Macho Philipovich macho at resist.ca
Mon Feb 4 14:30:11 PST 2008

kyle mckinley wrote:
> It seems to me that what needs to be interjected into this 
> conversation is questions of class. Sure, if there are no paid staff 
> at a bike project, there is a perception of equality. But who is it 
> that has time to 'give' to a project? I'm not, by any means, saying 
> that if you volunteer your time, you aren't working class, but I think 
> that a cursory examination of community bike shops reveals that they 
> are mostly operated by young white men. At the very least, I think 
> that we can agree that this is a group that possesses certain other 
> privileges in this society, privileges that might make it easier to 
> 'donate' a lot of time to a project you love. Many projects have found 
> that paying a living wage has increased gender equity in their shop, 
> and I would guess that it will increase the proportion of non-white 
> core members as well. Both of these factors make the shop more 
> friendly/ accessible to exactly the portions of our communities that 
> probably have the most trouble getting bike help via traditional 
> routes (bro-ing out with the mechanic dude down at the legit bike shop).

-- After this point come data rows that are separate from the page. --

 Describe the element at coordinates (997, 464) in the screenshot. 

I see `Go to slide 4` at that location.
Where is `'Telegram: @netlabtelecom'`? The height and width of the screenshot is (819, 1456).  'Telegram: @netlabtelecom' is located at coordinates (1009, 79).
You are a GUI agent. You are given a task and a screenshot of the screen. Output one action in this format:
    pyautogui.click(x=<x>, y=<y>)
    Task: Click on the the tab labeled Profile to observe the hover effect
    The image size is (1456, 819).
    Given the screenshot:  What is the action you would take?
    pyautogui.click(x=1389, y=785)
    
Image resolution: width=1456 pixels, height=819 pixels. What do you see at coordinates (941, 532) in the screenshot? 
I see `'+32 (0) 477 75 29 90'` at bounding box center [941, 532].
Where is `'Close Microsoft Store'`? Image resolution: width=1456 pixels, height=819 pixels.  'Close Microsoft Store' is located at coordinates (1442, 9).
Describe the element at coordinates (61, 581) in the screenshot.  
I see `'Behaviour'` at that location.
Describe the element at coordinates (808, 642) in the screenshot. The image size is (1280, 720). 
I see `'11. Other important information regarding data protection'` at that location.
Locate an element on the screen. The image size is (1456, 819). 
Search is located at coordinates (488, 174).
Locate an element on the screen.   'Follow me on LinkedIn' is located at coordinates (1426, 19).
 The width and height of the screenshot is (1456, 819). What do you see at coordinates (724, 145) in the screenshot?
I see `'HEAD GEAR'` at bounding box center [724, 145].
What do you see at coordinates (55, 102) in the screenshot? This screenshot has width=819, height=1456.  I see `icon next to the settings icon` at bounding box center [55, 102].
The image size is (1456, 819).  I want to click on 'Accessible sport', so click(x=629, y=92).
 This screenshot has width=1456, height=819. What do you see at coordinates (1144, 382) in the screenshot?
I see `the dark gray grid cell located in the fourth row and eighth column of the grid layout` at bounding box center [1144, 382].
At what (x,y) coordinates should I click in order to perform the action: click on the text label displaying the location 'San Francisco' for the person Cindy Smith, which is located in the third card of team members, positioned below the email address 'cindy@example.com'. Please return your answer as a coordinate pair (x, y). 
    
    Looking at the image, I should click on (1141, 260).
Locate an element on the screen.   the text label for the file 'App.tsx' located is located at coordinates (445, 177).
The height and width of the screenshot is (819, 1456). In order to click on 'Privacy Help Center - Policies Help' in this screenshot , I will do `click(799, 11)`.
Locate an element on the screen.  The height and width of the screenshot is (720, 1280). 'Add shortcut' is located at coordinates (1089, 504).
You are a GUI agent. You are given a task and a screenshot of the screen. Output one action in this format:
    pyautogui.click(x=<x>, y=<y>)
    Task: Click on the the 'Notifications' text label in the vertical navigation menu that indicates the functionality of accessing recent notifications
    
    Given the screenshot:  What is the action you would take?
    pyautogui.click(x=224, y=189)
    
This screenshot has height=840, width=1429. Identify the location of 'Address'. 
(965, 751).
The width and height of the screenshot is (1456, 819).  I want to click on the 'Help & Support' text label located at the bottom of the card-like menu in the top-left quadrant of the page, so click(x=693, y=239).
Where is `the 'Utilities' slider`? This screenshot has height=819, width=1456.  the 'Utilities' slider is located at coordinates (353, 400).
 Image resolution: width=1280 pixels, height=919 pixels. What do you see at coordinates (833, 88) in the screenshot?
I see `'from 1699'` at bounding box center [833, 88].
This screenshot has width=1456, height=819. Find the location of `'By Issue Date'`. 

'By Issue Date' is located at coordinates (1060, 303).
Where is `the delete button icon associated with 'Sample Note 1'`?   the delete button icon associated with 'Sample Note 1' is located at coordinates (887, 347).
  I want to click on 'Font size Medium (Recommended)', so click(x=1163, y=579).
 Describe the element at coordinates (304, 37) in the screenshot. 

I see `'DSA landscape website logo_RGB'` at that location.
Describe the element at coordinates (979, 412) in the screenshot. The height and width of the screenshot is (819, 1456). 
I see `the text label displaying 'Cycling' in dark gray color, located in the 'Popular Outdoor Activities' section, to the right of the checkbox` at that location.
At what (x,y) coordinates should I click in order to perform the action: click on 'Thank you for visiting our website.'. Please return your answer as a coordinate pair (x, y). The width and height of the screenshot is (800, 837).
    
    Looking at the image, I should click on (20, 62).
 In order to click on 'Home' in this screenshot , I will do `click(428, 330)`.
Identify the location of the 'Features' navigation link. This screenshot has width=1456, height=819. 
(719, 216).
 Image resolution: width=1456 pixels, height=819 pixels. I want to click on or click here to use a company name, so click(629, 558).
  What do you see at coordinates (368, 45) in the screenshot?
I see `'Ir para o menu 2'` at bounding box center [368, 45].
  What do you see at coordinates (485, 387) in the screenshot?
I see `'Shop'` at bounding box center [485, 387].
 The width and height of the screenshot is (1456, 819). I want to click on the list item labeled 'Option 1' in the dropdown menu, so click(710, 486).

I've got a follow-up question to this for all of the shops out there.  
I've always been skeptical about how paid staff would affect our shop.  
We have always been all-volunteer.  The one advantage I saw in it was 
the possibility of redressing class or race imbalances in the way you 
mention.  On the other hand, my impression of most shops with hired 
staff, even the ones who use class and race as an explicit justification 
for it, is that they seem to be no more diverse along race and class 
lines than our shop, usually less.  My impression may totally be wrong, 
so I'd love to hear from other places about this.  Does your experience 
with hired staff show an improvement in class/racial diversity?

As an aside, I might sometimes seem the grumpy naysayer, but I should 
mention that I love this list (and Bike!Bike!) for giving a space for 
critical, thoughtful, and constructive discussion to happen around 
race/class/gender/antioppression/etc in the bike world.  Thanks everyone.